In some embodiments, the n top pharmacophores are stored as the optimization algorithm operates. For example, after each accepted “move,” the algorithm can determine whether the new pharmacophore has better predictive accuracy than the worst pharmacophore currently stored in the top list. If the predictive activity is better, the new pharmacophore is added to the list and the worst pharmacophore on the list is discarded. Upon completion of the algorithm, one or more pharmacophores from the top list can be selected for use in predicting activities of molecules whose activities are not known.

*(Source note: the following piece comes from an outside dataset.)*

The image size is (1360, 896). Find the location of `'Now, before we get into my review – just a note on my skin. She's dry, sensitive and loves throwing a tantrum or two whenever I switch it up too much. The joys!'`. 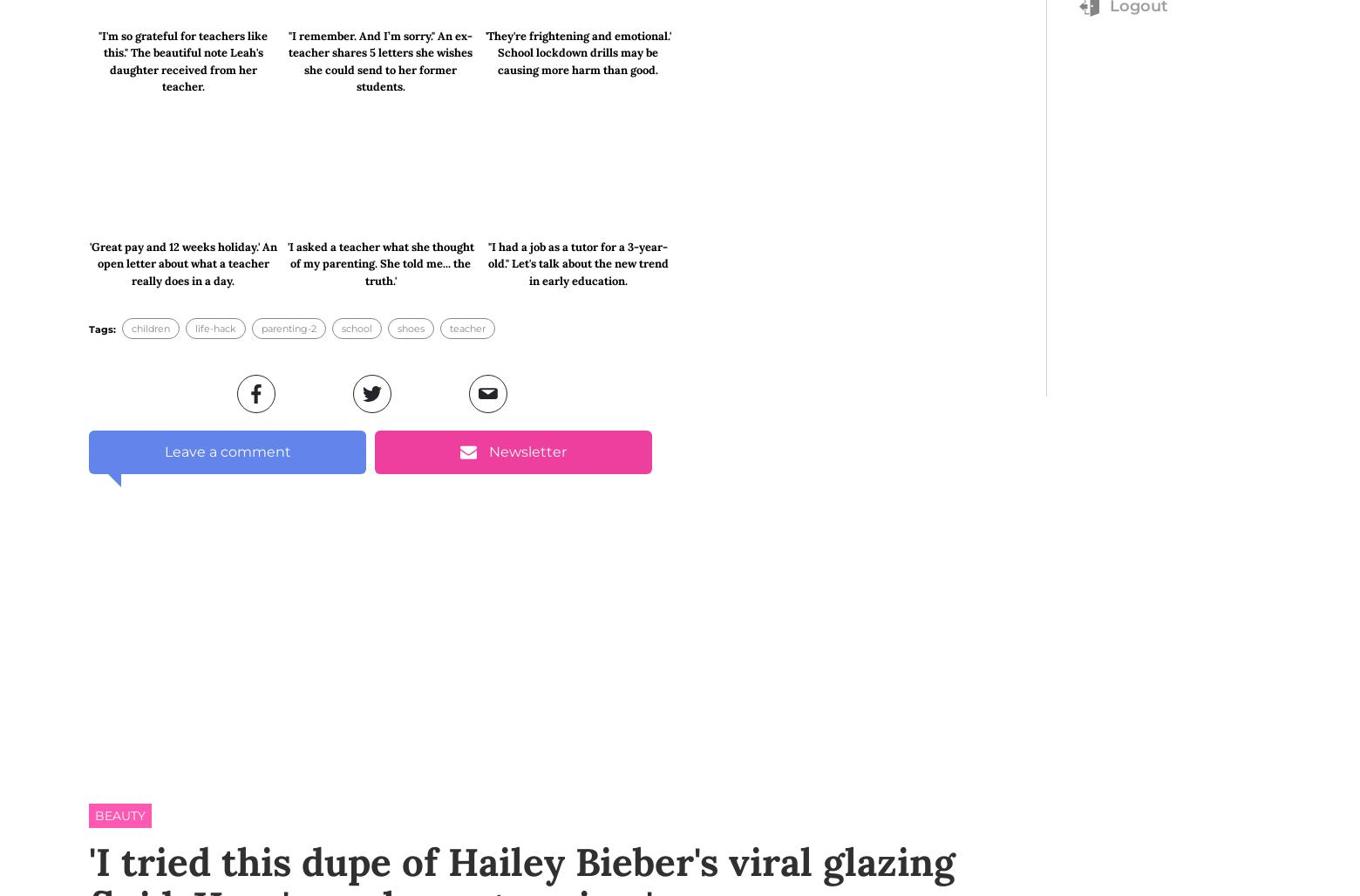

In some embodiments, a “move” for adding excluded volume (absence of steric bulk) to a pharmacophore is determined by aligning one of the most active molecules in the training set to one of the inactive molecules in the training set. In one embodiment, the two molecules are also aligned to the current pharmacophore. Any atoms in the aligned inactive molecule that are greater than a threshold distance from all the atoms in the aligned active molecule could be responsible for the low activity of the inactive. The locations of these atoms may thus be used as candidate locations for adding excluded volumes. In another embodiment, only one less active molecule is aligned to the current pharmacophore. Atoms in the aligned molecule that are greater than a threshold distance from features defined as present in the pharmacophore are used as candidate locations for adding excluded volume. Adding an excluded volume will decrease the predicted activity of some molecules whose atoms encroach on the excluded volumes.

An algorithm for determining excluded volume is illustrated in the flowchart of FIG. 3. At block 50, the molecules in the training set are classified as being active or inactive. In one embodiment, the classification is user defined. In another embodiment, the classification is determined based on those molecules having an activity above or below some threshold. In one embodiment, inactive molecules are defined as those molecules for which the following criterion is met:

log(IC50 of candidate inactive molecule)−log(IC50 of the most active compound)>threshold where threshold is user defined and has a default value of 3.5.

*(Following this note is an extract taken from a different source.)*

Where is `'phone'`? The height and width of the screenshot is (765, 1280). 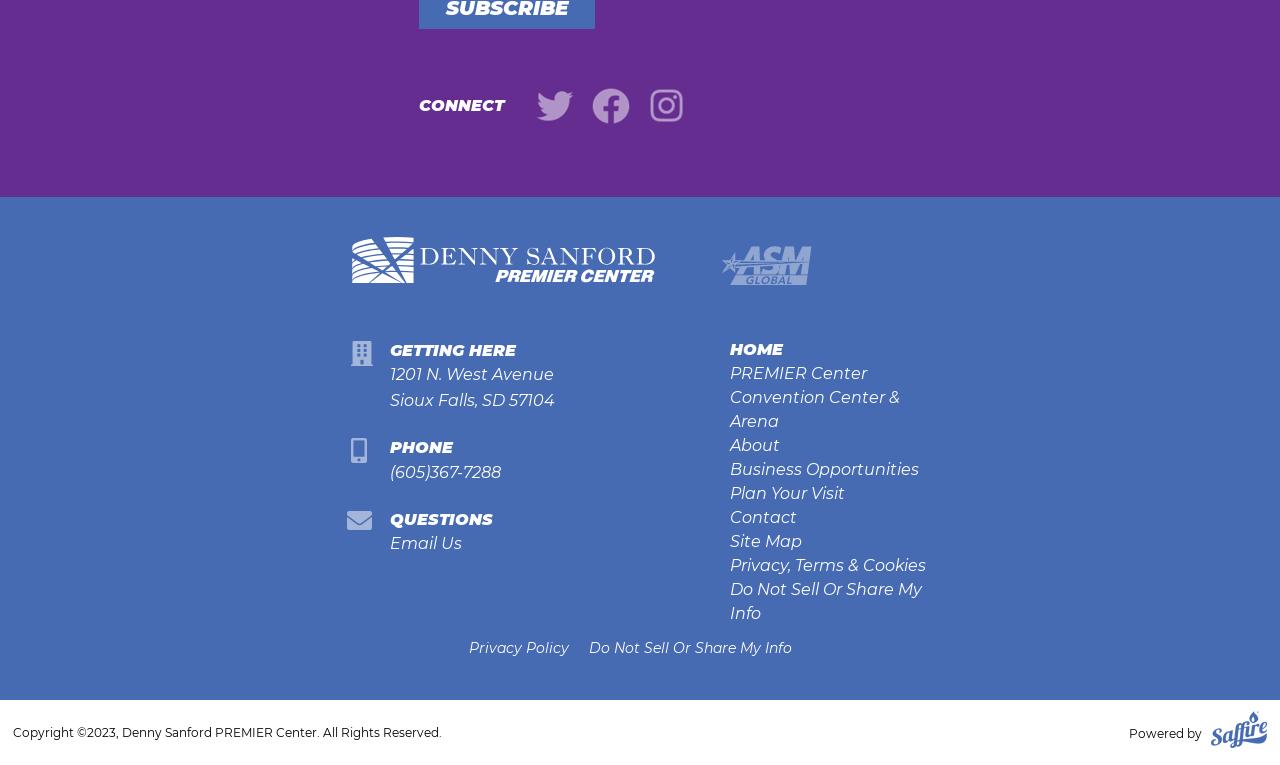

At block 52, the inactive molecule having the highest fit score to the currently hypothesized pharmacophore is selected. The fit score may be determined as described below. At block 54, one or more molecules in the training set that are classified as active are aligned to the pharmacophore. A procedure for aligning a molecule and a pharmacophore is described below. The co-ordinates of the atoms of the active molecules are used to create an active atom list. In one embodiment, the excluded volume algorithm is only pursued if the active molecules have an alignment fit score to the pharmacophore greater than the fit score of the selected inactive molecule. At block 56, the selected inactive molecule is aligned with the pharmacophore. The co-ordinates of the inactive molecule are used to generate an inactive atom list. In some embodiments, only specified atoms are included in the active and inactive atom lists. For example, only non-hydrogen atoms may be included. At block 58, the atoms in the inactive atom list that are further than a threshold distance from all of the atoms in the active atoms list are identified. In some embodiments, the threshold distance is user selected. In some embodiments, the threshold distance has a default value of 1.2 Angstroms. At block 60, one or more excluded volume locations are selected from the locations of the atoms identified at block 58. In some embodiments, the locations are randomly selected from the identified atoms. Finally, at block 62, excluded volume is added to the pharmacophore. In some embodiments, the excluded volume is defined as a sphere centered on the locations selected in block 58 having a specified radius. In some embodiments, the radius is 1.2 Angstroms.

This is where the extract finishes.